[Supplied data start]

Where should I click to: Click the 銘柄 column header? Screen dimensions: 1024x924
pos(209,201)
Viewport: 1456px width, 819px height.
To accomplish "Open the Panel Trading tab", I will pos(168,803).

[Supplied data end]
[Supplied data start]

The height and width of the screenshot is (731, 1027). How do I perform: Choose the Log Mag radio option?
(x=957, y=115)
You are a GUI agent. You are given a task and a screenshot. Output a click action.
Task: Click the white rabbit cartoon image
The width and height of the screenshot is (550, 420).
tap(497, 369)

[Supplied data end]

▶ _What to do_
Extract the lines starting at the line that contains "Where should I" and ending at the line that contains "I will pos(168,803).", both included, and reproduce them character for character.

▶ _Result of this exercise_
Where should I click to: Click the 銘柄 column header? Screen dimensions: 1024x924
pos(209,201)
Viewport: 1456px width, 819px height.
To accomplish "Open the Panel Trading tab", I will pos(168,803).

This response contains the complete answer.